Déficit foncier à Caen : mode d'emploi et opportunités 2026
Le déficit foncier reste l'un des rares dispositifs fiscaux non soumis au plafonnement global des niches. En 2026, avec l'interdiction effective des passoires thermiques à la location, les biens F et G à rénover à Caen offrent une opportunité fiscale et patrimoniale exceptionnelle.
Le principe du déficit foncier
Le déficit foncier naît lorsque vos charges déductibles sur un bien immobilier loué nu dépassent vos revenus locatifs. Ce déficit s'impute directement sur votre revenu global, réduisant votre impôt sur le revenu.

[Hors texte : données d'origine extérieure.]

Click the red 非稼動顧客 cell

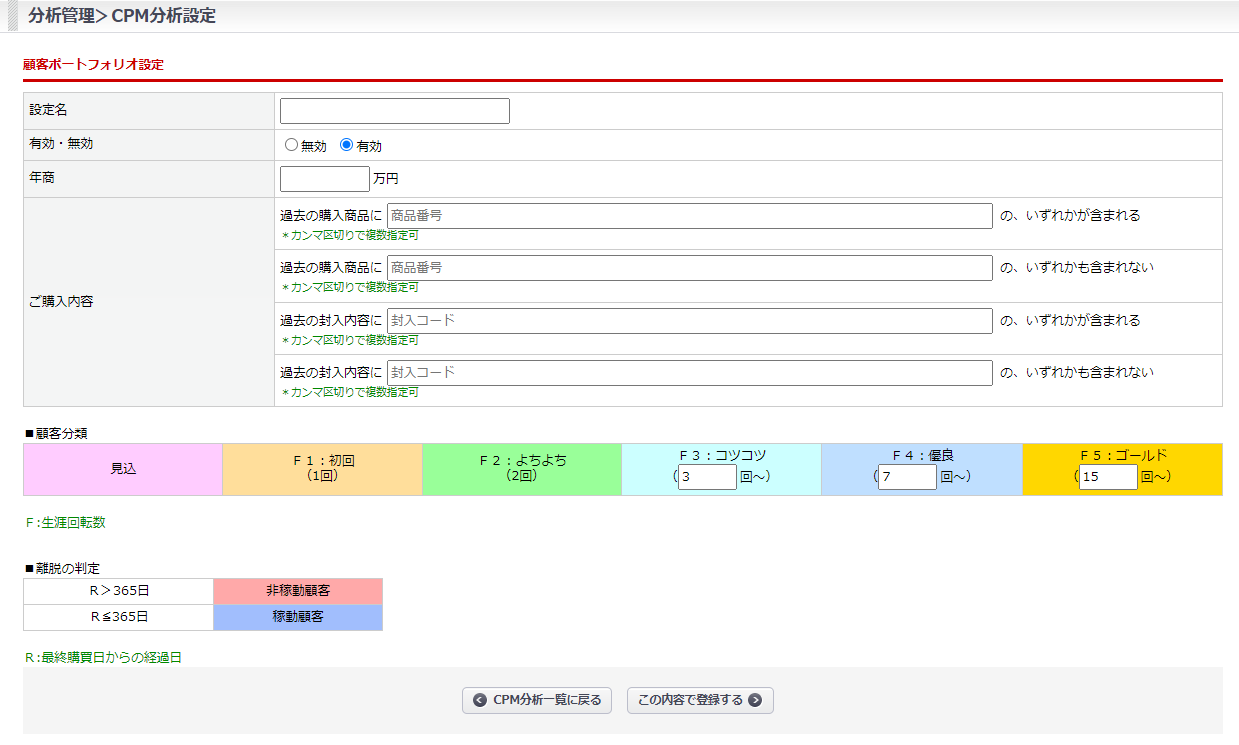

Sa force : contrairement à la quasi-totalité des niches fiscales, il n'est pas soumis au plafonnement global de 10 000 €/an. En 2026, c'est l'un des derniers grands leviers de défiscalisation immobilière encore disponible après la disparition du Pinel fin 2024.
La loi de finances 2025 a confirmé le maintien du plafond doublé à 21 400 € pour les travaux de rénovation énergétique permettant de passer d'un DPE F ou G à un DPE A, B, C ou D. Une opportunité considérable à Caen où l'ancien constitue une large part du parc immobilier.
Quelles charges sont déductibles ?
Au régime réel des revenus fonciers, vous pouvez déduire :
- Travaux de réparation et d'entretien : toiture, ravalement, plomberie, électricité, chauffage...
- Travaux d'amélioration thermique : isolation, pompe à chaleur, fenêtres double vitrage — particulièrement stratégiques en 2026
- Intérêts d'emprunt : crédit immobilier et crédit travaux (déductibles des revenus fonciers uniquement)
- Charges de copropriété, frais de gestion, primes d'assurance PNO, taxe foncière
Ne sont pas déductibles : les travaux de construction, reconstruction ou agrandissement.
Le plafond de déduction et le report en 2026
La part du déficit imputable sur le revenu global est plafonnée à 10 700 €/an (21 400 € pour rénovation énergétique avec changement de classe DPE). L'excédent et la fraction résultant des intérêts se reportent sur les revenus fonciers des 10 années suivantes.
| Type de charges | Imputable sur revenu global | Imputable sur revenus fonciers |
|---|---|---|
| Travaux (hors intérêts) | Oui (plafond 10 700 € ou 21 400 €) | Oui (illimité) |
| Intérêts d'emprunt | Non | Oui (report 10 ans) |
| Autres charges | Oui (dans plafond) | Oui |
Les opportunités à Caen en 2026 : l'ancien passoire à rénover
Depuis janvier 2026, les logements classés DPE F sont interdits à la location (après les G en janvier 2025). Cette réglementation crée une double opportunité pour l'investisseur avisé :
- Les propriétaires non professionnels contraints de vendre leurs passoires acceptent des décotes de 15 à 25% sur le prix de marché
- La rénovation de ces biens génère un déficit foncier massif imputable sur le revenu global
- La valeur du bien bondit de 20 à 30% après rénovation grâce à l'amélioration du DPE et au retour à la conformité locative
À Caen, les quartiers Grâce-de-Dieu, Saint-Jean et les faubourgs anciens concentrent ces opportunités. Un bien DPE G acheté avec décote, rénové avec MaPrimeRénov' (jusqu'à 70% de subvention) et déficit foncier : c'est l'une des meilleures équations patrimoniales de 2026.
Simulation chiffrée 2026
Achat : 145 000 € (T3, DPE F, centre-ville, décote 18%)
Loyer mensuel après rénovation : 730 € (8 760 €/an)
Travaux rénovation énergétique : 42 000 € (MaPrimeRénov' : -18 000 €, net investisseur : 24 000 €)
Autres charges déductibles : 5 200 €
Déficit foncier sur travaux nets : 24 000 + 5 200 - 8 760 = 20 440 €
Imputable sur revenu global : 21 400 € (plafond rénovation énergétique — intégralement couvert)
Économie d'impôt (TMI 30%) : 6 420 €
Plus-value latente estimée après rénovation : +28 000 à +35 000 €
Points d'attention et pièges à éviter en 2026
- Obligation de louer 3 ans : si vous vendez ou occupez le bien dans les 3 ans suivant l'imputation, le fisc reprend les déductions accordées.
- Location nue obligatoire : le déficit foncier ne s'applique pas au LMNP. La location doit être nue.
- MaPrimeRénov' et déductibilité : les subventions perçues réduisent la base déductible des travaux. Seule la partie non subventionnée est déductible.
- Artisans RGE obligatoires : pour bénéficier des aides et du plafond majoré à 21 400 €, les travaux doivent être réalisés par des entreprises certifiées RGE.
- Conservez tous les justificatifs : factures, attestations RGE, DPE avant/après — indispensables en cas de contrôle fiscal.